원문 발췌
........
In [None]:
import pandas as pd
import requests
import numpy as np
import time
import re
from bs4 import BeautifulSoup
from datetime import datetime
from urllib import parse

from IPython.display import clear_output # 주피터 노트북으로 실행할때 clear
from os import system, name # cmd 로 실행할때 clear

def clear() :
    '''
    출력된 결과들을 clear 시키는 함수 (cmd 환경)
    '''
    # for windows 
    if name == 'nt': 
        _ = system('cls') 

        
filepath = './data/'

def hk_news_crawler() :
    header_list = ['기업명', '기사 제목', '기사 URL', '언론사명', '기사 업로드 날짜', '종목코드']
    
    enter_df = pd.read_excel(filepath + 'crp_list.xls', encoding = 'utf-8', dtype = {'종목코드' : object, '상장폐지일' : object})
    enter_df = enter_df[['종목코드', '기업명', '상장폐지일']]
    
    try : 
        total_df = pd.read_csv(filepath + 'hk_news_url.csv', encoding = 'utf-8', dtype = {'종목코드' : object})
    except :
        total_df = pd.DataFrame(columns= header_list)
        total_df.to_csv(filepath + 'hk_news_url.csv', encoding = 'utf-8', index = False)
    
    copy_df = enter_df.copy()
    copy_df.set_index('종목코드', inplace = True)
    search_df = copy_df.loc[np.setdiff1d(enter_df['종목코드'], total_df['종목코드'])]
    search_df.reset_index(inplace = True)
    
    
    
    for idx, _ in enumerate(search_df.index) :
        clear_output(wait = True)
        
        print('남은 기업 수 : ', len(search_df) - idx)
        
        enternum = search_df.iloc[idx]['종목코드']
        keyword = search_df.iloc[idx]['기업명']
        end_date = search_df.iloc[idx]['상장폐지일']
        journal = '한국경제'
        curr_page = 1
        
        hk_list = []
        
        if pd.isnull(end_date) :
            start_date = '2016.12.31'
            end_date = '2019.12.31'
        else :
            end_date = search_df.iloc[idx]['상장폐지일'].strftime('%Y.%m.%d')
            start_date = datetime.strptime(end_date, '%Y.%m.%d')
            start_date = start_date.replace(year = start_date.year - 3)
            start_date = start_date.strftime("%Y.%m.%d")
              
        url = f'https://search.hankyung.com/apps.frm/search.news?query={keyword}' +\
        f'&sort=DATE%2FASC%2CRANK%2FDESC&period=DATE&area=ALL&mediaid_clust=HKPAPER&sdate={start_date}&edate={end_date}' +\
        f'&exact=&include=&except=&page={curr_page}'
        
        try :
            res = requests.get(url)
            soup = BeautifulSoup(res.text, 'lxml')
            
            try :
                last_page_num = int(soup.select_one('div.paging a.last').get('href').split('=')[-1])
                
                if last_page_num == 0 :
                    # 진행과정 print()
                    print('{} {} / {}'.format(keyword, curr_page, last_page_num))
........
수행할 과제
위 크롤링 코드의 header_list에 들어 있는 열 이름을 순서대로 모두 적으세요.

사용 가능한 데이터
........
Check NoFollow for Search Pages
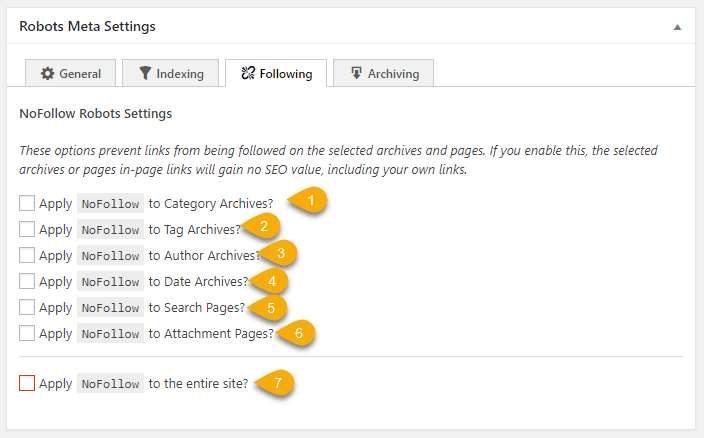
........
결과
기업명, 기사 제목, 기사 URL, 언론사명, 기사 업로드 날짜, 종목코드